--- Provided passage ---

Advanced Process & Thread Control

  • clone3() with CLONE_CLEAR_SIGHAND — Clear all signal handlers atomically at fork. Without this, you fork and have a window where the child inherits a SIGTERM handler that calls exit() on data structures it shouldn't touch. Container runtimes and process supervisors need this.
  • prctl(PR_SET_CHILD_SUBREAPER) — Make this process the reaper for all orphaned descendants, not just direct children. systemd, Docker, and any process supervisor use this so double-forked grandchildren don't escape to PID 1. Without it, you get zombie leaks in containers.
  • prctl(PR_SET_PDEATHSIG) — Send a signal when the parent dies. Sounds simple, but the subtlety is it tracks the thread that called clone, not the process. If that thread exits but the process lives, your child gets a spurious death signal. Senior engineers know to call this after fork and verify getppid() hasn't already changed (race window).
  • waitid(P_PIDFD, ...) — Wait on a pidfd instead of a PID. Completely race-free — no TOCTOU between "is this process alive" and "wait for it." Combined with CLONE_PIDFD in clone3(), you get a fully race-free process lifecycle.
  • prctl(PR_SET_SYSCALL_USER_DISPATCH) (5.11+) — Redirect syscalls to a userspace handler for a given address range. Windows binary emulation (Wine/Proton) uses this — when Windows code makes a syscall, instead of going to Linux's syscall table, it gets dispatched to Wine's NT kernel emulation layer. Also used for syscall interposition without ptrace overhead.

Signals & Error Handling

  • signalfd() / signalfd4() — Convert signals into file descriptor events. Read signals via read()/epoll instead of async handlers. Eliminates the entire class of async-signal-safety bugs. Every well-written event loop (systemd, s6) uses this.
  • prctl(PR_MCE_KILL, PR_MCE_KILL_EARLY) — Get SIGBUS early when a memory page has a hardware (ECC) error, instead of the kernel silently killing you later. Database engines use this to detect hardware memory corruption and fail fast on the affected page rather than silently corrupting data.

Misc

  • execveat(fd, "", argv, envp, AT_EMPTY_PATH) — Execute a program by file descriptor instead of path. The binary can be unlinked (deleted) — you're running directly from an open fd. Used for memfd-based execution: memfd_create → write binary to memfd → execveat(memfd_fd). No file ever touches disk. Container runtimes use this to avoid TOCTOU between security scanning a binary and executing it.
  • copy_file_range() with cross-filesystem support (5.3+) — Server-side copy between different filesystems via splice internally. Before 5.3, this only worked within the same filesystem. Now the kernel does an optimized in-kernel copy that avoids the userspace read()+write() loop. For NFS→NFS copies, the server can do it without data touching the client at all.

--- Dataset ---

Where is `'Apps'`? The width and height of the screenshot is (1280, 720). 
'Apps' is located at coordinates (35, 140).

---
--- Dataset ---

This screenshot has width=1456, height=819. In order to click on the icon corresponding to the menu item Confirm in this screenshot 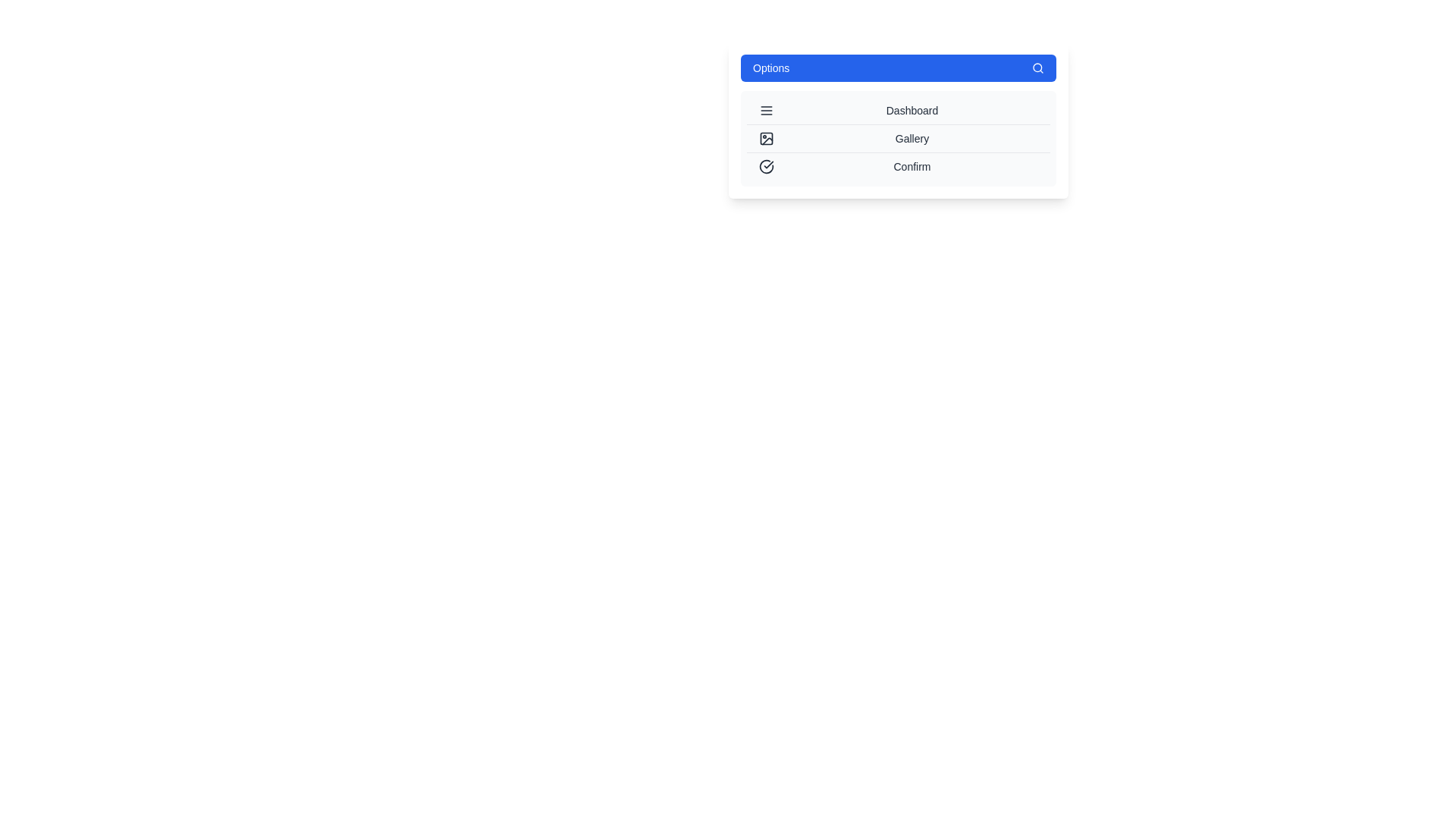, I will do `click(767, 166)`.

---
--- Dataset ---

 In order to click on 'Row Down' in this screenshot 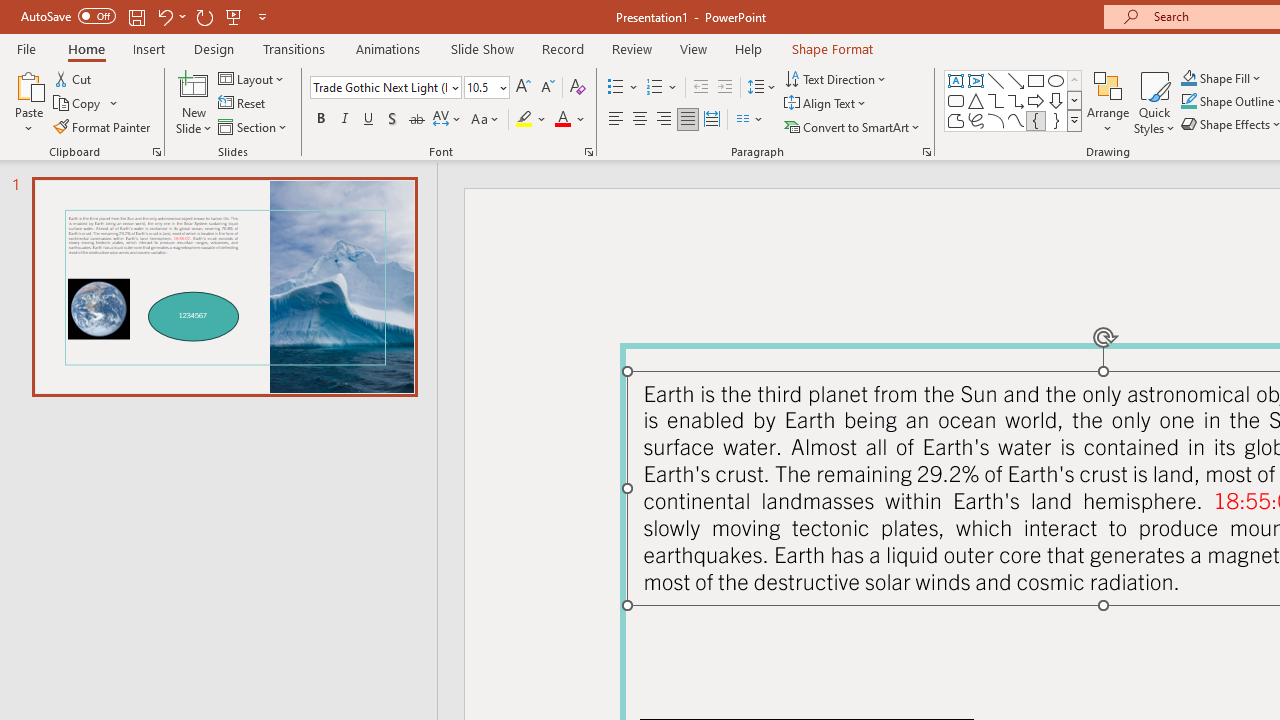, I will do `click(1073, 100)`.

---

• [Required task 1] In the Linux syscall overview, list every entry that appears under the heading "Advanced Process & Thread Control." Give only the call named at the start of each entry.
• [Required task 2] Transcribe the stretch of the Linux syscall overview from "Advanced Process &" through "supervisors need this.", without changing a character.
• [Required task 3] Pick up the Linux syscall overview right after its final sentence, and keep writing in the same style.
The records aren't needed for any of this work.

• [Task response 1]
- clone3() with CLONE_CLEAR_SIGHAND
- prctl(PR_SET_CHILD_SUBREAPER)
- prctl(PR_SET_PDEATHSIG)
- waitid(P_PIDFD, ...)
- prctl(PR_SET_SYSCALL_USER_DISPATCH)

• [Task response 2]
Advanced Process & Thread Control

  • clone3() with CLONE_CLEAR_SIGHAND — Clear all signal handlers atomically at fork. Without this, you fork and have a window where the child inherits a SIGTERM handler that calls exit() on data structures it shouldn't touch. Container runtimes and process supervisors need this.

• [Task response 3]
  • name_to_handle_at() + open_by_handle_at() — File handles survive rename/move. Get a handle (contains filesystem UUID + inode + generation), store it, and later open_by_handle_at even if the file moved. NFS servers use this as their "file ID." Also usable for a lightweight file-change detection system — if the generation number changes, the inode was recycled.
  • eventfd() + EFD_SEMAPHORE — Kernel-backed semaphore accessible via file descriptor. write(fd, &val) increments by val. read(fd) decrements by 1 (with EFD_SEMAPHORE) or drains to 0 (without). Poll-able via epoll. Used for cross-process synchronization, VFIO interrupt delivery, and io_uring event notification. The kernel fast-path is ~50ns.
  • timerfd_create(CLOCK_BOOTTIME_ALARM) — Timer that wakes the system from suspend. Your monitoring daemon can suspend the machine, and the timer fires → machine wakes → daemon runs health check → suspends again. Used in IoT and embedded systems for periodic sensor polling with minimal power.
  • getrandom(buf, len, GRND_INSECURE) (5.6+) — Fast random bytes without blocking, even if the entropy pool isn't fully initialized. Returns potentially predictable bytes during early boot. For non-cryptographic uses (hash seed randomization, ASLR, load balancing), this is fine and avoids the "my service blocks for 30 seconds at boot waiting for entropy" problem that plagues headless VMs.
  • ioctl(BTRFS_IOC_SEND) / ioctl(BTRFS_IOC_RECEIVE) — Stream a btrfs snapshot delta as a byte stream. Takes two snapshots, computes the diff, and writes a stream of commands (create file, write range, clone extent, set permissions). Pipe it over SSH for incremental backup. Used by btrbk and every serious btrfs backup tool. The diff is computed from metadata trees, not by reading file contents — O(changes) not O(data).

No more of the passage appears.